Cate Le Bon - Crab Day
- by Ian Fraser Release Date:2016-04-15 Label: Turnstile

I’ll happily nail my colours to the mast from the outset. I’ve been a huge fan of Cate Le Bon since hearing her debut album Me Oh My, a beautiful collection of tunes with a slightly dark undercurrent and the most bittersweet and deeply personal lyrics, sometimes dismissed in retrospect as a bit lightweight by fans of her subsequent more eccentric oeuvre.
Now based in LA and mixing in hip company, her fourth full-length offering is perhaps closer in style and substance to Cate’s marmite 2015 Drinks collaboration with Tim Presley than her earlier material. It’s still disarmingly (if unconventionally) beautiful in places, where Le Bon’s vocals and simple but deadly melodies reach deep inside you, as on 'Love is Not Love' and 'I Was Born on the Wrong Day'.

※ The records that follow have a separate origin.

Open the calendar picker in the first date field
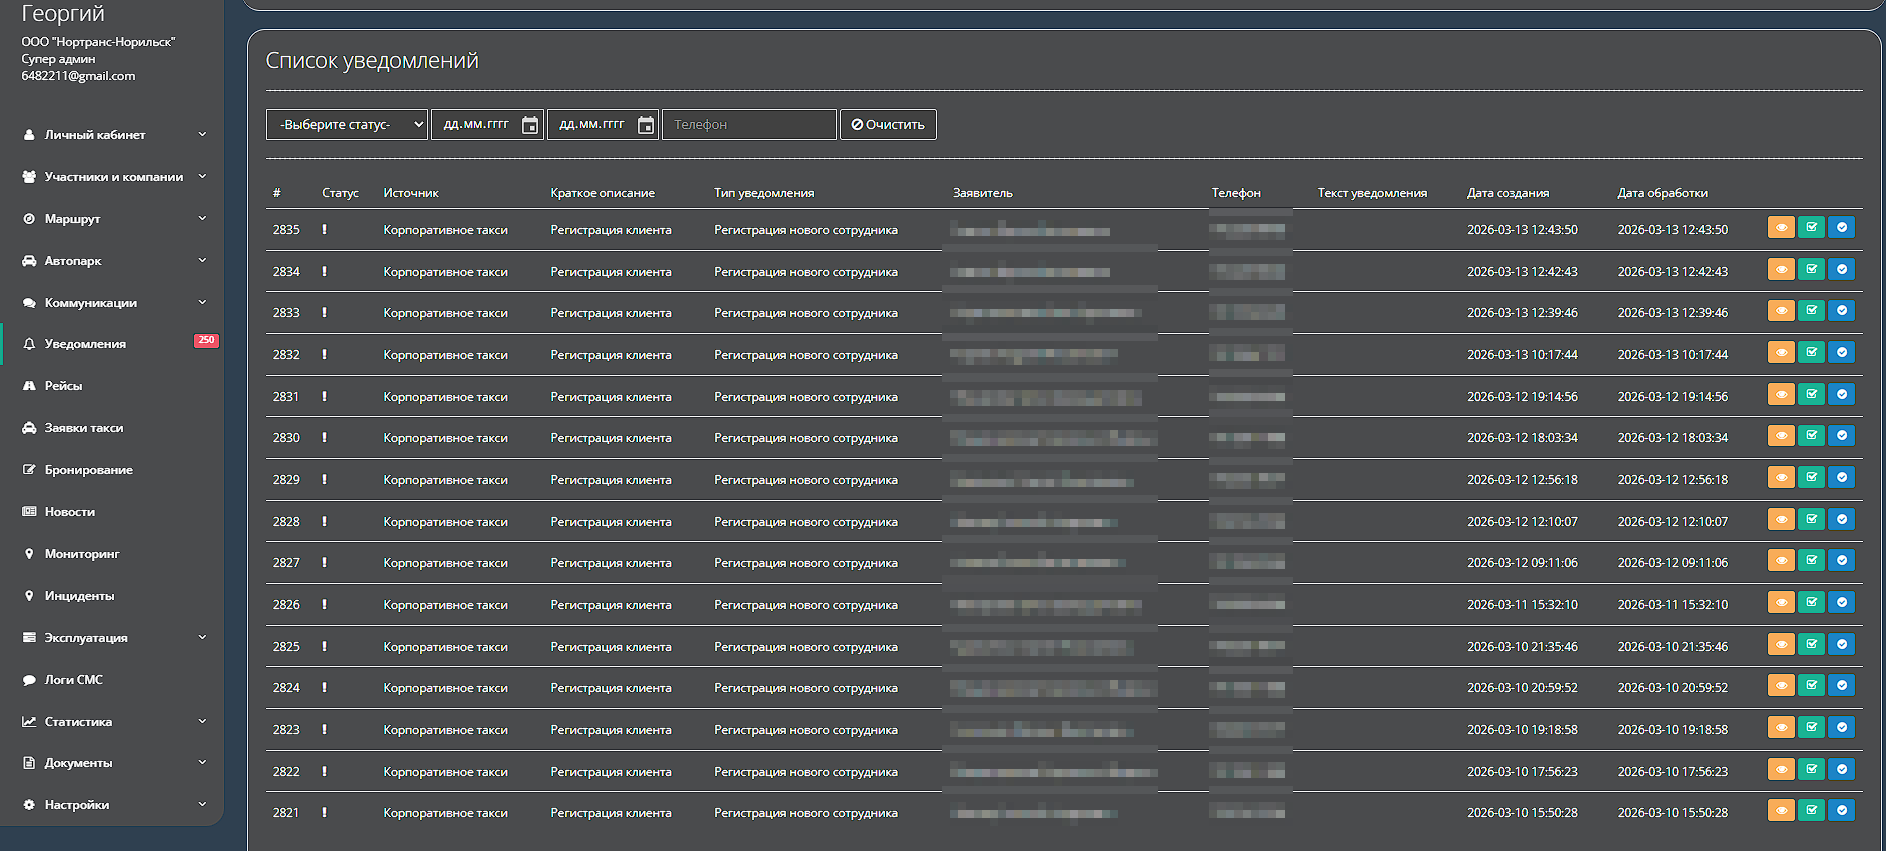Image resolution: width=1886 pixels, height=851 pixels. 530,125

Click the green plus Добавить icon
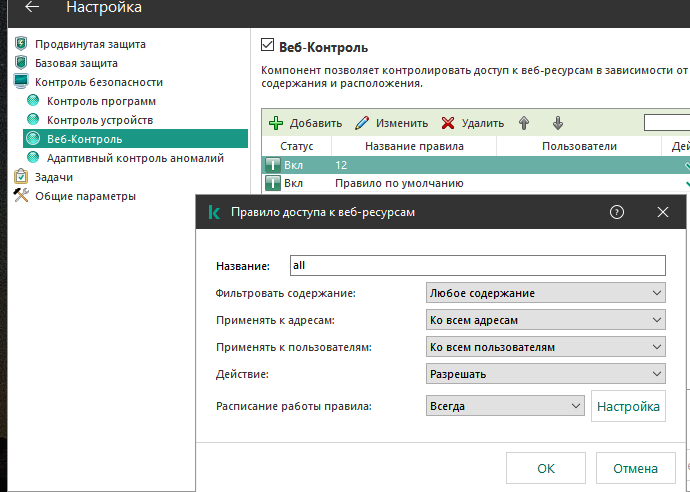click(x=276, y=123)
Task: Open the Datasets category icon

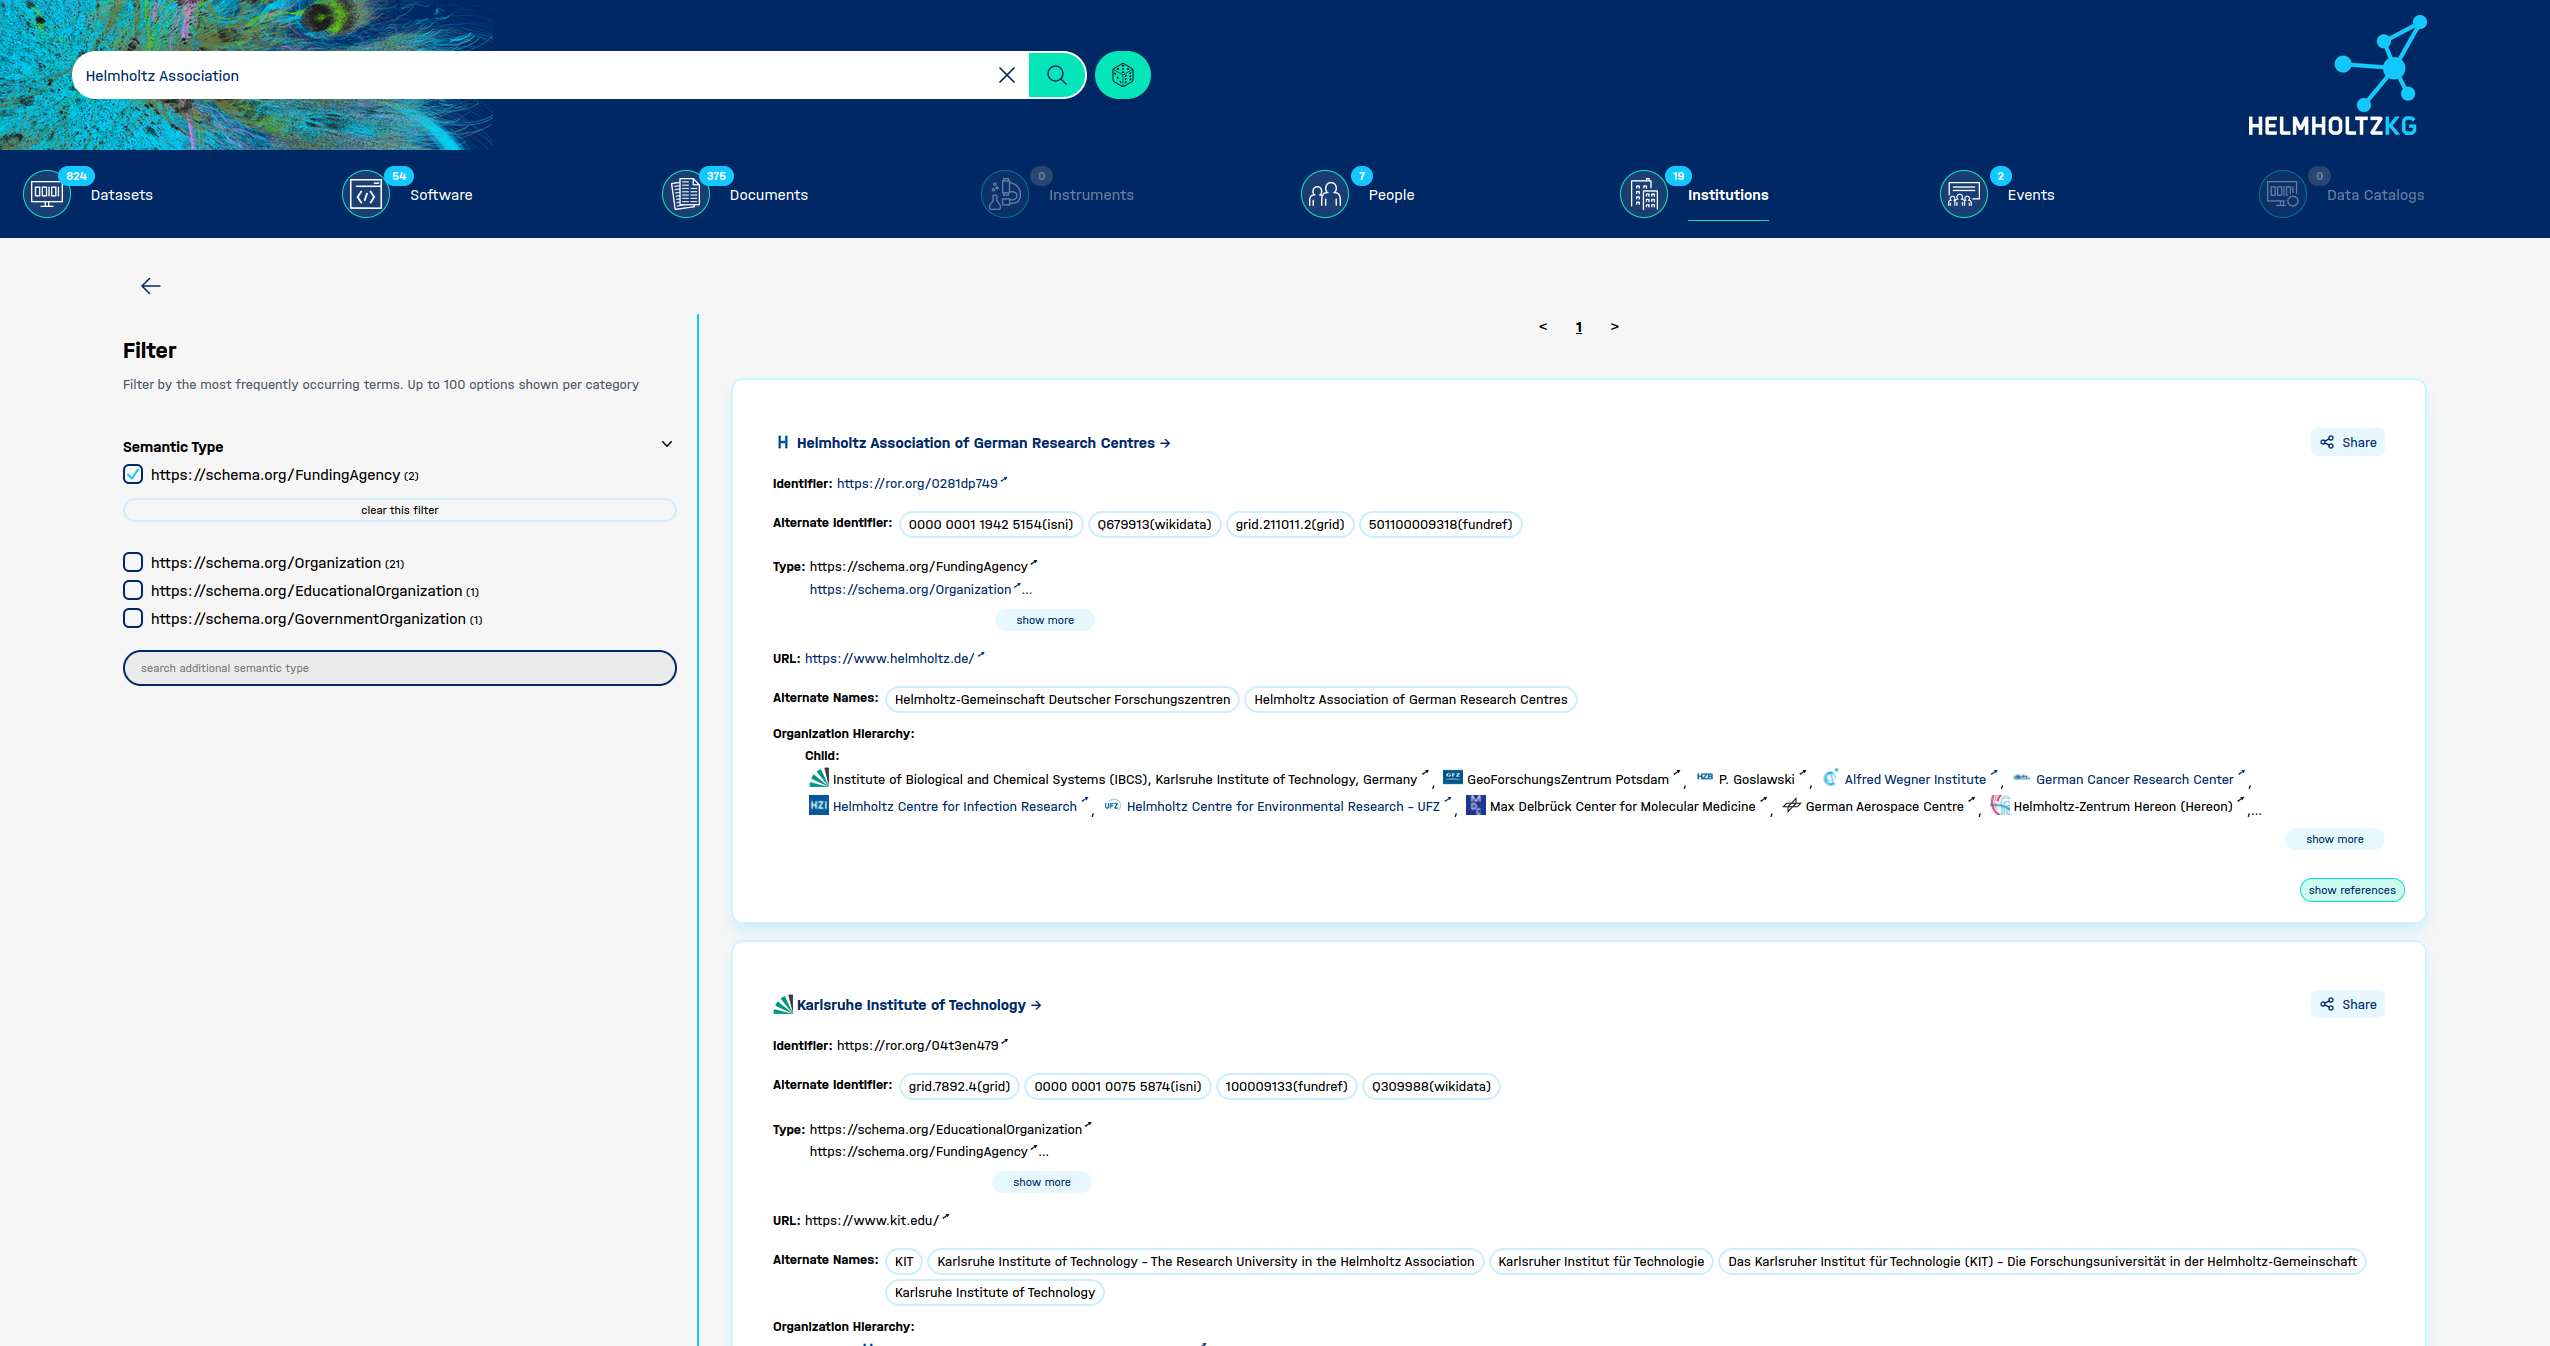Action: coord(47,194)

Now at this juncture can we please put matters straight? The girl from Penboyr can definitely carry a song. In fact despite being a mistress of the heavily accented drone when she wants to be, that rather one-dimensional “Welsh Nico” tag does justice to neither artist.

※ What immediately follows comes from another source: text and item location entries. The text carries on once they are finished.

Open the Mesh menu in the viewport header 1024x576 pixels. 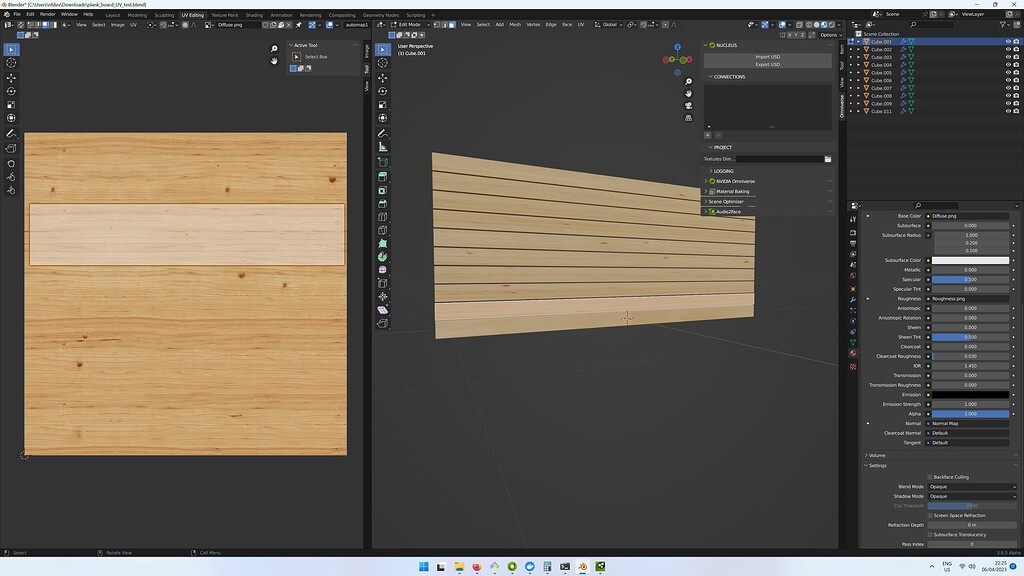[514, 24]
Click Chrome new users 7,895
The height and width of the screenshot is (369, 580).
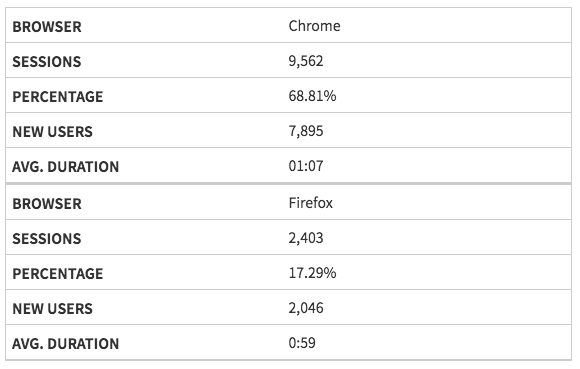click(306, 131)
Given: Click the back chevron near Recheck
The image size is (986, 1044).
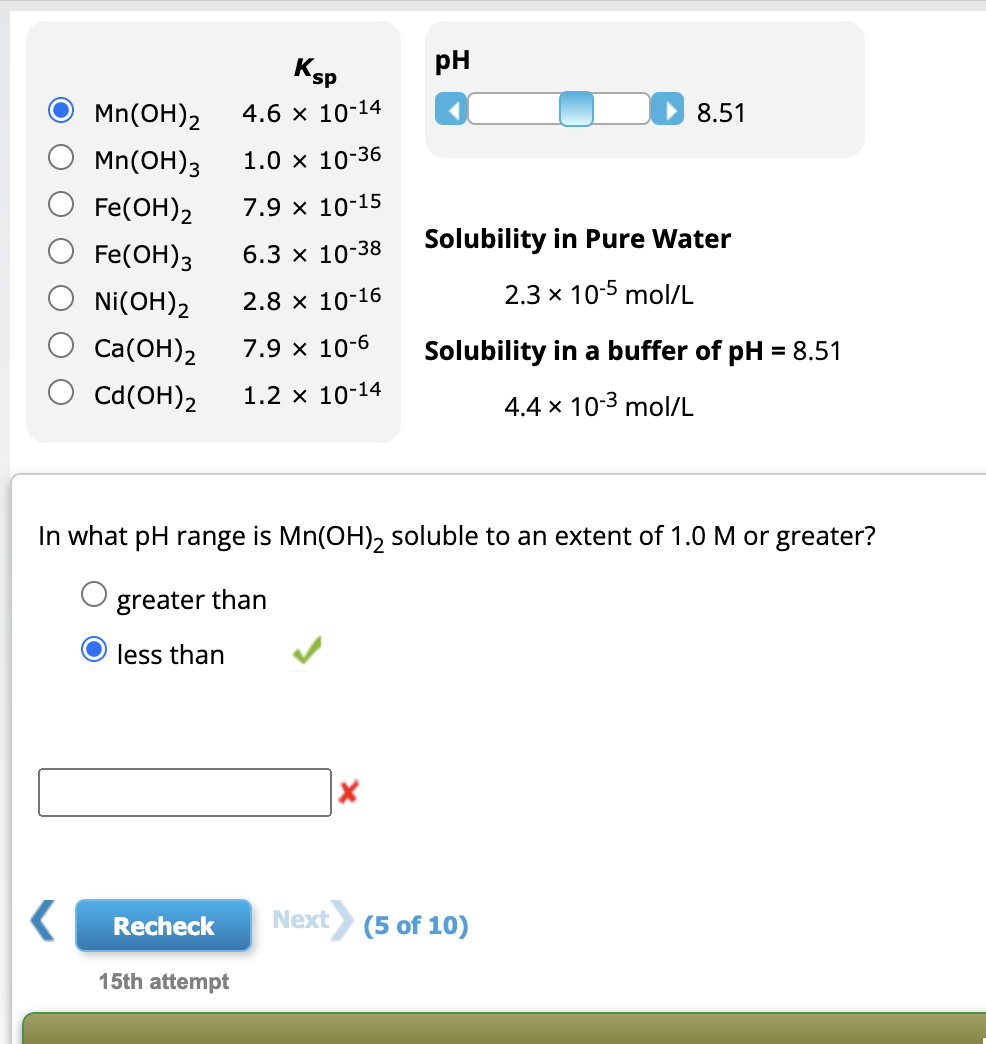Looking at the screenshot, I should tap(40, 921).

“Wonderful” (probably a lead single given the rotation it seems to be getting on some of the more discerning radio stations) has the jaunty, angular feel that permeates much of the album. In fact things get delightfully kooky on “Find Me” and the tango light of “I’m A Dirty Attic”, on which Le Bon does give vent to her lower register, whereas “I Wasn’t Even In The Room” invokes the tantalising prospect of Cate fronting a vintage-era Magic Band.
There are times, just now and then, when Le Bon appears to be trying too hard to sound “out there” and some of the traits that are usually so singularly endearing come across as irksome, even a little contrived. Ah, but then that’s just a minor quibble from someone who has come to expect too much and is at risk of overdosing on a good thing. A very good thing indeed. The love affair continues, honest.